На ночлег новгородская рать расположилась в чужих шатрах, благо их оказалось много. Коней не расседлывали, держали рядом. Не таились, разводили костры по надобности, воспользовавшись чужими котлами и припасами. По всему берегу стояли дозорные, которые высматривали силуэты вражеских кораблей: небо было в облаках, сквозь просветы светила полумесяцем луна, серебрившая речную гладь. В такие минуты шнеки хорошо просматривались на водной глади.
Королевская армада в короткой белой ночи оставалась без движения. Выглядела она грозно. С берега было видно, как на корме и носу шнеков горели факелы, в отблесках которых угадывались неподвижно стоявшие или расхаживающие вдоль бортов дозорные. В русских «сторожах» переговаривались:
— Больно много сторожей на свейских лодиях-то.
— Знамо, нас стерегутся. Побили мы их ноне крепко, будет о чем дома рассказывать.
— Рыцари думают, что ночью мы на них в насадах пойдем. Зря думают, наши насады далече отсель стоят.
— Ярославич велел стеречься свеев по берегу.
— Правильно велел. Береженого сегодня Бог бережет...
На шведской флотилии в эту ночь спали далеко не все. Крестоносцы не расставались с оружием, ожидая нападения мореходов-русичей. Спать не давали стоны раненых, вид горящих костров в брошенном лагере. На палубах было много свободного пространства: почти все рыцарские кони стали добычей победителей.
Под утро ярл Ульф Фаси и Биргер уже знали о людских потерях морского ледунга. Они подействовали на них удручающе. На флагманском шнеке собрался военный совет, куда пригласили епископов, предводителей рыцарских отрядов, опытных мореходов, которые вели корабельную армаду в завоевательный поход. На совете решался один-единственный вопрос: что делать в наступающее утро. Старшим по титулу в обсуждении оказался Ульф Фаси:
— Русский ярл овладел корабельной стоянкой и нашим лагерем. Потери в рыцарях большие. Войско короля Эрика хочет знать, продолжать ему битву или возвращаться домой без славы и добычи. Прошу говорить.
— Природным шведам не впервой драться с русичами. Но наши потери велики. И к тому же рыцари почти все остались без коней.
— Если мы вновь подойдем к берегу на новгородской стороне, то нас встретят лучным боем.
— Чтобы высадиться на берег враз и в большом числе — лодок мало. А пристать к самому берегу нам не позволят.
— Мы и так лишились трех шнеков. А сколько бортов нам порубили топорами. Всю ночь конопатим эти прорубы.
— Лодий русичей мы здесь не видели. Рыцари епископств готовы вернуться на берег и победить.
— Надо уходить домой, а то бесчестья будет больше.
— Ветра в паруса все нет и нет. Скоро провиант закончится...
Биргер отмалчивался, время от времени потрагивая повязку на лице. Уж кому-кому, а ему точно приходилось возвращаться в Стокгольм без славы победителя в рыцарском поединке на берегу этой реки. Потому он и был мрачен. Пока от раны, обезобразившей его лицо, не оправится, не быть ему на коне.

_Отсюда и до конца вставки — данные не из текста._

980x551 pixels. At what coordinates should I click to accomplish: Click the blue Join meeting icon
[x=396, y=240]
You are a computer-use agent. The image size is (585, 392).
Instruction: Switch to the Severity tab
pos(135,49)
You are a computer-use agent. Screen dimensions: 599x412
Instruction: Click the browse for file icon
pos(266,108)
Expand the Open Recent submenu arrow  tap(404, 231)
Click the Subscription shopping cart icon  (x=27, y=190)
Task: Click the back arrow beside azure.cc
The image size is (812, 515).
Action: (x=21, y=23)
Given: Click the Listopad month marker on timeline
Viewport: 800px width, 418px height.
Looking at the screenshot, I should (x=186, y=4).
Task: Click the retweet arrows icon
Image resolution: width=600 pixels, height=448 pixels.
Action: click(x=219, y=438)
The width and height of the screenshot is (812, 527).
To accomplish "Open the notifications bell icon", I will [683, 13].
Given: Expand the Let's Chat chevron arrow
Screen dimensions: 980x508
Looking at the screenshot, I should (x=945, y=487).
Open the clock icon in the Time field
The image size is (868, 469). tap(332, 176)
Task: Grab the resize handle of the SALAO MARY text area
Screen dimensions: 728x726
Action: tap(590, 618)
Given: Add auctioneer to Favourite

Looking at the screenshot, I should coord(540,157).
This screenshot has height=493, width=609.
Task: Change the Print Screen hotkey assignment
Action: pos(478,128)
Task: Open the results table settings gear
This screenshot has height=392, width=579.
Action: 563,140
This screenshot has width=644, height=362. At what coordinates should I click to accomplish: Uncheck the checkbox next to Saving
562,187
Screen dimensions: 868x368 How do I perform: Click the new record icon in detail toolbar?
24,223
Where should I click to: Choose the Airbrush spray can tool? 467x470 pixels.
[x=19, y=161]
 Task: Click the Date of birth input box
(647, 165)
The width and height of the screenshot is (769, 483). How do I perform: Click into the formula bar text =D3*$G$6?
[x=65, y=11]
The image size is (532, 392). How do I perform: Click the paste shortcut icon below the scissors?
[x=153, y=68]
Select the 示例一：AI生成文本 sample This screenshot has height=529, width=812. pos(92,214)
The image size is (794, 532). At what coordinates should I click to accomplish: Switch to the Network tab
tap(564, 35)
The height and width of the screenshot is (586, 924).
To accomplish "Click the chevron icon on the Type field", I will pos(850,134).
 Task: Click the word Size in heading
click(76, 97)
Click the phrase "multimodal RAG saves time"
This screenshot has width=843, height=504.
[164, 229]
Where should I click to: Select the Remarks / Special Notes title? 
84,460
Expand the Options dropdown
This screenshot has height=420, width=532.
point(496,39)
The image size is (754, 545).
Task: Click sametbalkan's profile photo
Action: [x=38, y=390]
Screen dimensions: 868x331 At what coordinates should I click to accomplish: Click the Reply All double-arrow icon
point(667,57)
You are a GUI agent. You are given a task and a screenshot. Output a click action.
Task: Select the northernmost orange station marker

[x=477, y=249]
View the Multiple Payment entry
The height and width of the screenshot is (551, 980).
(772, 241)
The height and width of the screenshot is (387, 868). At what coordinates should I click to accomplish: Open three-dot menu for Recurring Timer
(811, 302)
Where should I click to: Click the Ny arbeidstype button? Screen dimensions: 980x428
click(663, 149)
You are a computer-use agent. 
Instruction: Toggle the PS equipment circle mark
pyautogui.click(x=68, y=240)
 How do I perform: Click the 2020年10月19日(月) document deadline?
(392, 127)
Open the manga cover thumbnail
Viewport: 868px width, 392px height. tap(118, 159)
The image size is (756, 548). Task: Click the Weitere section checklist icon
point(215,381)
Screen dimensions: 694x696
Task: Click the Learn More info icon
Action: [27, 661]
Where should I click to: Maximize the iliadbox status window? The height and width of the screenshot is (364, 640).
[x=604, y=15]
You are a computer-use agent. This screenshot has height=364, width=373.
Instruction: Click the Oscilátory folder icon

Ульф Фаси уловил общее, пусть и не всеми высказанное настроение: поход на Новгородскую Русь провалился. Морской ледунг в первом же сражении оказался разбит, крестоносцы пали духом. В далеком Риме будет отчего печалиться Папе Григорию IX. Биргер молчал, и ярл понял, что решение придется принимать ему, как и держать ответ перед королем Эриком. Выслушав последнего из тех, кто хотел высказаться на военном совете, Ульф Фаси, чуть поразмыслив для виду, сказал:
— Поход против язычников прерываем. Нам нет возможности высаживаться на берег: лодок нет, лагерь занят русичами. Они отбили наших коней. Ветер все эти дни дует только в море, а без него пороги на реке не пройти.
— Что ты хочешь приказать морскому ледунгу, ярл?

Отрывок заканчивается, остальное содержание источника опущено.